Provided material =

* * *

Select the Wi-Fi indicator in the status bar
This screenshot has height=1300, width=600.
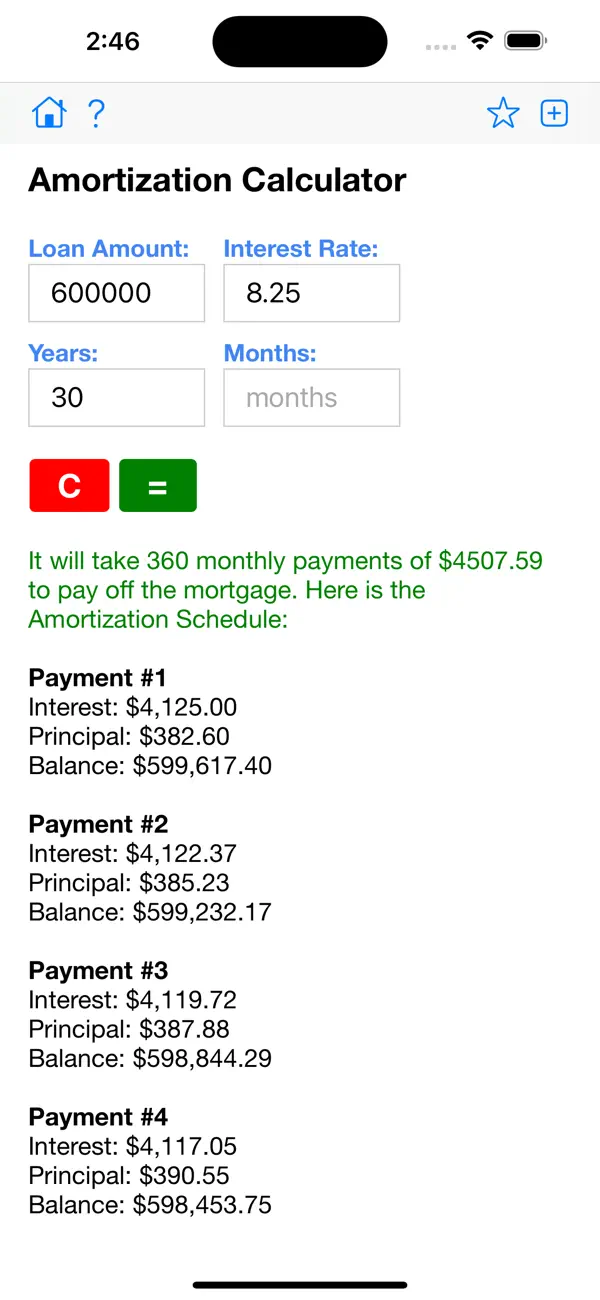pos(479,40)
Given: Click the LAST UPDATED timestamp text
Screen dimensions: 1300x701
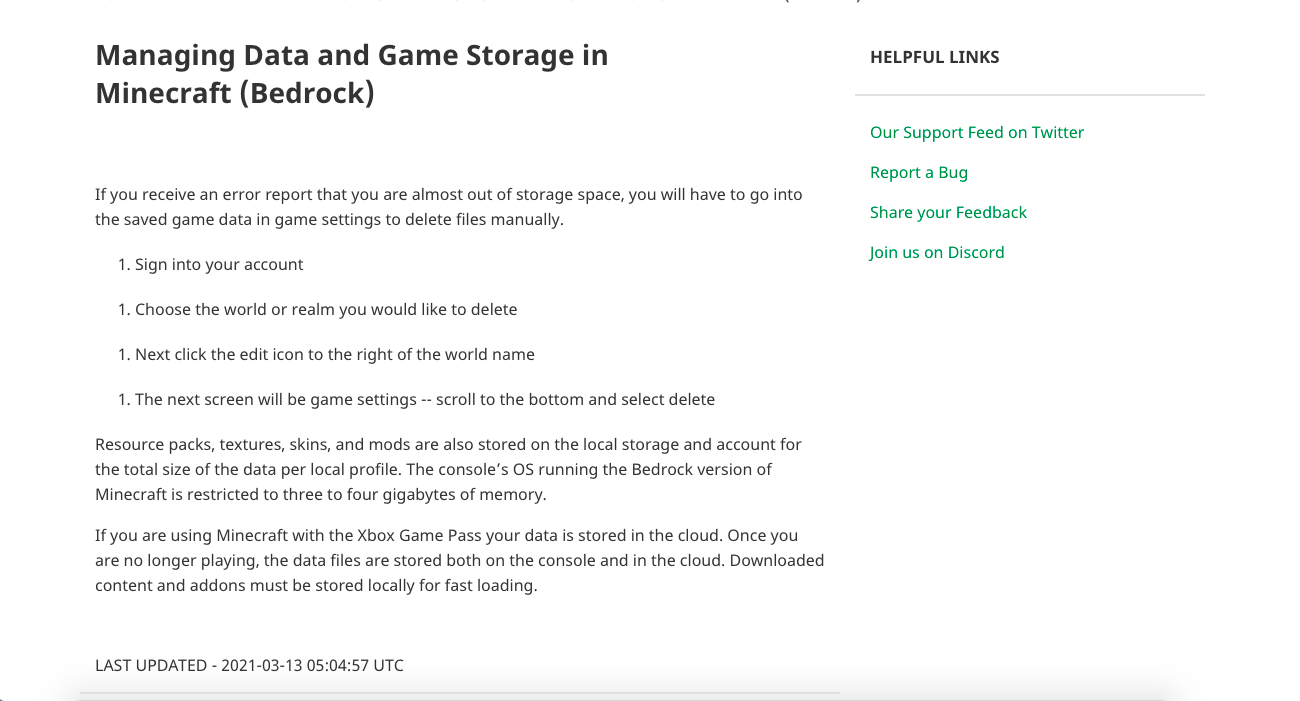Looking at the screenshot, I should tap(249, 665).
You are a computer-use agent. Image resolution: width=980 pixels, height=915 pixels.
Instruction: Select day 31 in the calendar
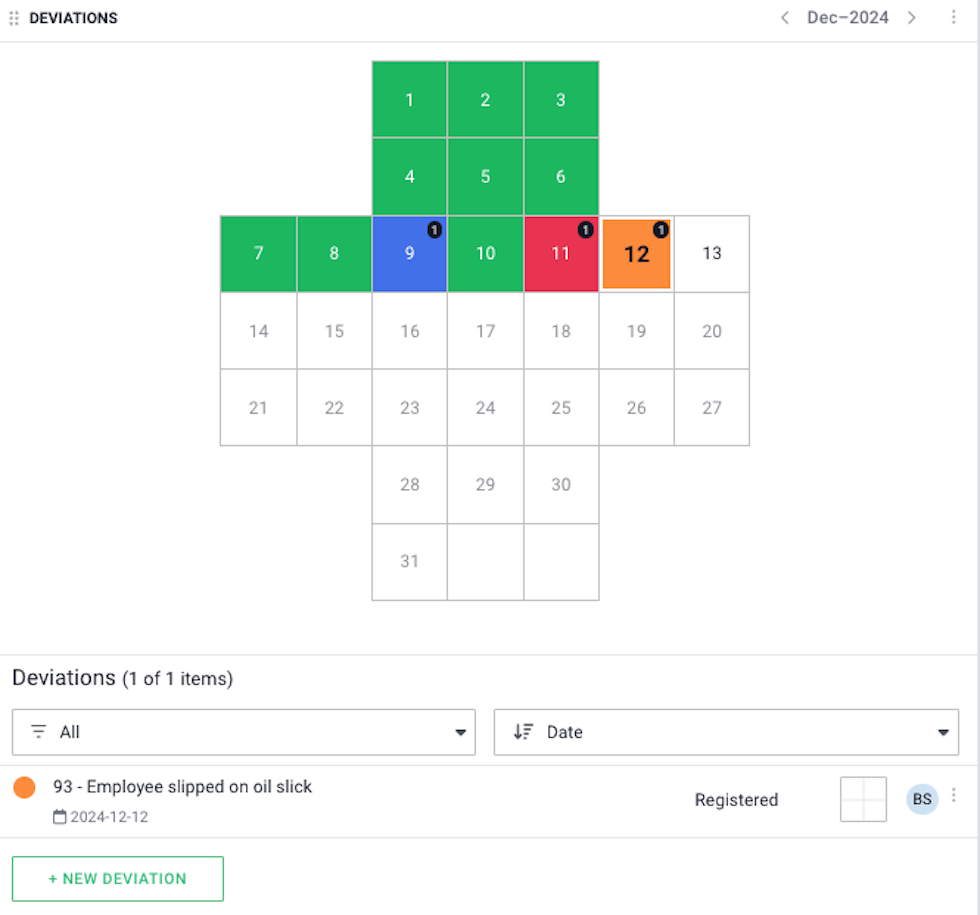409,562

* * *

Directions for this task =
Drop every picture, then write out the remaining entries above exactly as they appear.

Output of the task =
Select the Wi-Fi indicator in the status bar
This screenshot has height=1300, width=600.
pos(479,40)
Given: Click the LAST UPDATED timestamp text
Screen dimensions: 1300x701
Looking at the screenshot, I should tap(249, 665).
You are a computer-use agent. Image resolution: width=980 pixels, height=915 pixels.
Instruction: Select day 31 in the calendar
409,562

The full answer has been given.